Jeff Bezos might not be to blame, but Amazon’s Prime Video has made a mess of a Christmas classic

The streamer’s cut version of It’s a Wonderful Life is an abomination – but perhaps not a woke bowdlerisation of the original

It’s a Wonderful Life: James Stewart as George Bailey in Frank Capra’s 1946 film. Photograph: Hulton/Getty
It’s a Wonderful Life: James Stewart as George Bailey in Frank Capra’s 1946 film. Photograph: Hulton/Getty

The War on Christmas never stops. Shots were fired again last week when some of Amazon’s Prime Video viewers in the United States discovered that the streamer’s version of the seasonal favourite It’s a Wonderful Life omitted the crucial “Pottersville” sequence.

That’s the part of the film in which guardian angel second class Clarence Odbody shows suicidal savings-and-loan manager George Bailey what his hometown of Bedford Falls would have been like had he never been born. Among other things, George’s children would not have existed, his brother would have died in a skating accident, his uncle would have been committed to an asylum and his boss would have been jailed for manslaughter. Even more tragically, the film suggests, his beloved wife would have ended up “an old maid”.

The most striking feature of this alternate universe, though, is that, without George, Bedford Falls, a sleepy, amiable sort of place, would have become Pottersville, a bawdy, raucous, neon-lit den of amorality and casual violence.

In Prime’s abridged version we cut directly from George sarcastically asking Clarence whether he has the $8,000 he needs to avoid bankruptcy and disgrace to George running joyfully through the snowy streets, crying “Merry Christmas, Bedford Falls!” The unwary viewer will conclude that Clarence was sent on his mission to Earth merely to provide a heavenly bridging loan.

READ MORE

This is clearly an abomination. But whether it represents a woke bowdlerisation of the original sacred text, as some right-leaning commentators suggest, is debatable. References to the Pottersville scenes as being “pro-life” are accurate only insofar as they are clearly in favour of life (the clue is in the title, after all); references to abortion are – unsurprisingly in a 1946 production – conspicuously absent.

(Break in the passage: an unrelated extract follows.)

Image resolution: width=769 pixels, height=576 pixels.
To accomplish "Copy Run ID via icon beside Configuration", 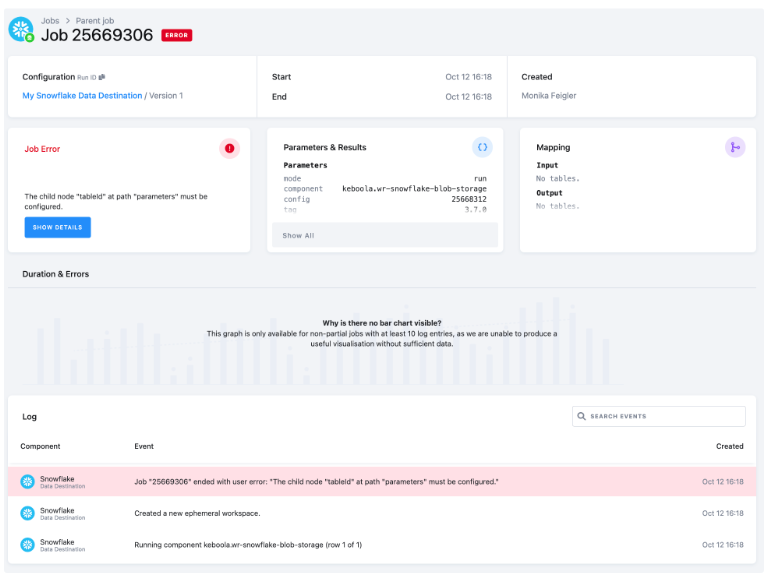I will coord(102,77).
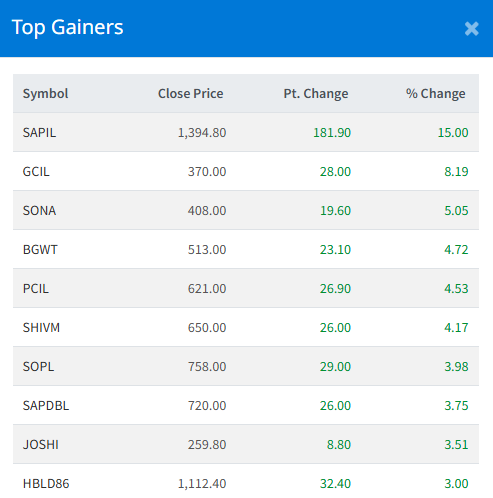Sort by the Symbol column header

tap(45, 94)
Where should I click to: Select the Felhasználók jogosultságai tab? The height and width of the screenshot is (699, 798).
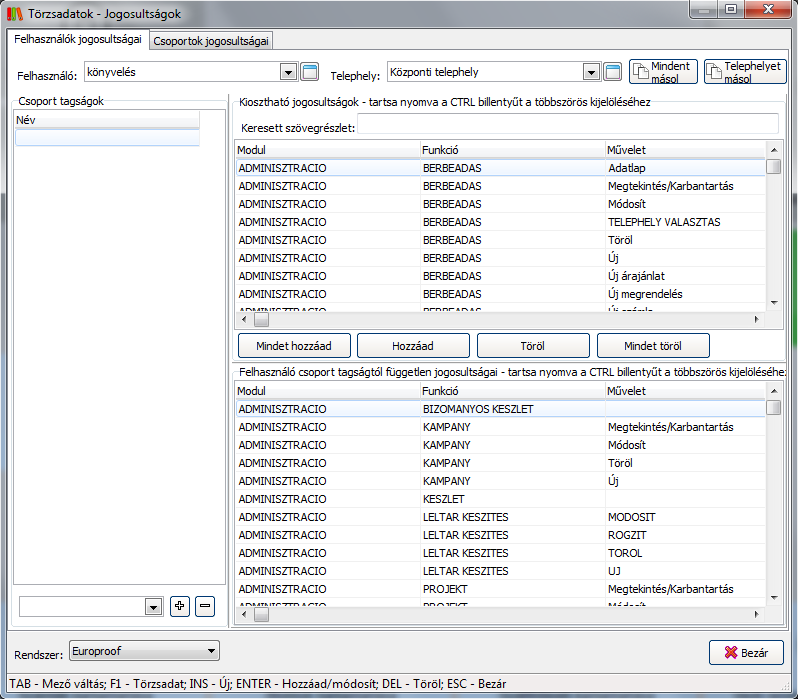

A stronger case can be made that Pottersville, with its malignant oligarch, exploitative employment practices and substandard housing, is an indictment of unfettered capitalism’s tendency towards exploitation and extreme inequality.

An internal memo for J Edgar Hoover’s FBI at the time of the film’s original release was unimpressed by its depiction of bankers and the upper class. Three-quarters of a century later, which contemporary figure does the grasping Mr Potter remind you of, with his determination to extinguish all competition and squeeze every drop of profit from each transaction, regardless of the human cost?

Despite Potter’s resemblance to Jeff Bezos, it seems improbable that the Amazon boss took such exception to It’s a Wonderful Life that he or one of his minions decided to leave Pottersville on the cuttingroom floor. Prime, which points out that an unexpurgated version is also available on its service, has been annoyingly vague about the reasons behind the edit. Mail Online reports that “it appears the version of the film was released following a copyright dispute regarding the scene, which was based on a short story”.

Although that doesn’t really explain very much, it is worth recalling that copyright law was a major reason why Frank Capra’s Christmas fantasy, a box-office flop on its release, became a staple of US TV in the 1970s and went on to join the canon of much-loved Hollywood classics. All this was due in large part to the failure of the film’s owners to reassert their copyright after 28 years, as the law required. As a result the title entered the public domain in 1974, was snapped up by grateful TV networks and became a hit with generations that had been previously unware of its existence.

Subsequently, Republic Pictures managed to reassert some secondary rights in It’s a Wonderful Life on the basis of its ownership of the music and of the 1943 short story on which the film was based. It is possible, therefore, that there’s something to Prime’s claim that some rights issue was involved, though why that should apply to the Pottersville scenes and nothing else is hard to understand.

What is more likely to have happened is that Prime simply wasn’t paying proper attention to the inventory it was licensing. It is largely forgotten now, but the so-called golden age of films on TV, when schedules were packed with classic titles, was also a time when movies were treated with contempt by broadcasters, who clearly couldn’t care less about the quality of their print-to-video transfers.

They used crude pan-and-scan technology or – even worse – simply squeezed the image to fit the television screens of the day. They chopped them up brutally to accommodate ad breaks and fit their schedules. And they had no qualms about removing anything that might be deemed even mildly offensive.

This cinematic landfill can still be found at the cheap-and-nasty end of your TV planner (and on YouTube). It’s probably not a bad thing that when it shows up on what’s supposed to be a premium subscription service, the people responsible find themselves accused of killing Christmas.